Friday, August 12, 2011

Has Living in Wuxi Changed Me? An Investigation.

(*I had planned to submit this article to a local Expat magazine that is now defunct.  So with no place to take to it, I will publish it here.*)

Circumstance governs destiny. 
Cause and effect are an infinite cycle. 
Zhang Jiuling, Tang Dynast Poet


Does Living in Wuxi change an Expat in ways that say living in Shanghai, Shanxi, or Shaanxi wouldn't?  Writing in a Wuxi Expat blog, I would like to think so.  And I have lived in Wuxi for seven years so I think I am entitled to have a say of sorts, though I fully acknowledge that I haven't spent all that much time in Shanghai, Shanxi, or Shaanxi to know what those places can do to an Expat.
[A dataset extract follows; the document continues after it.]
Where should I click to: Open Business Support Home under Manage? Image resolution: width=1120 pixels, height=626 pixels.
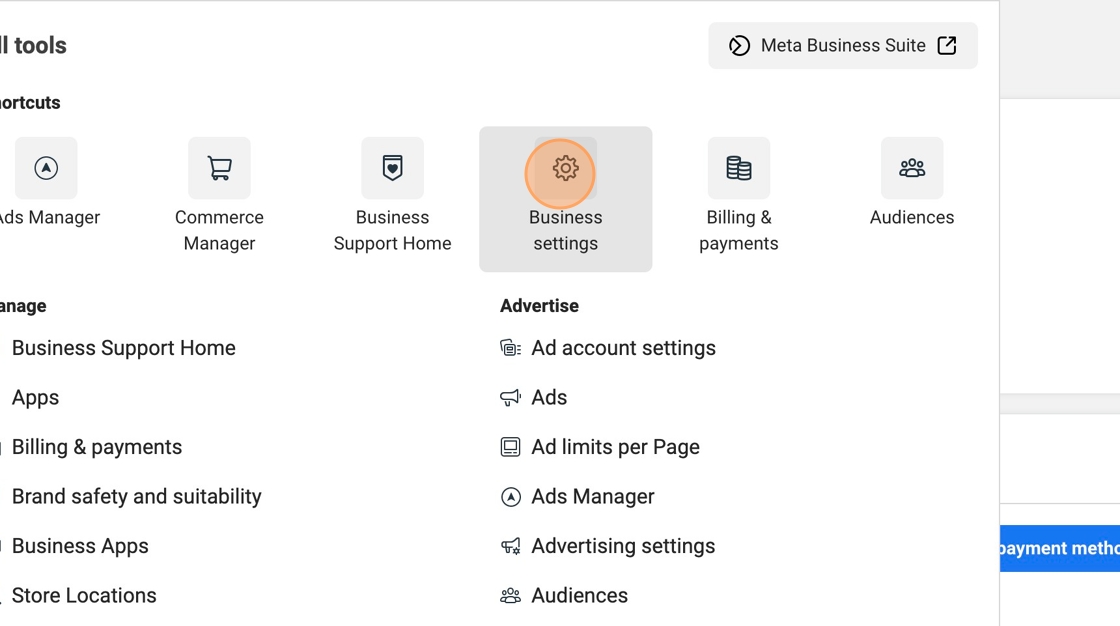click(x=123, y=348)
Still, six years in a place and it will grow on you; and you even start to think to you have a feel for its people and have become like them in some way.  But then again, six years being a long time in a person's life,  it is natural that one does change and one has the hope or presumption that one has picked up some wisdom in that stretch of time.  And when one does contemplate life's changes and tries to ascertain where and how the changes came about, one has to separate the changes that can be attributed to time and the changes that can be attributed to the place or circumstances one is in (as well as to one's own personal  idiosyncrasies). Also, once one has identified the changes that can be attributable to a place, one must separate them into physical and  metaphysical changes.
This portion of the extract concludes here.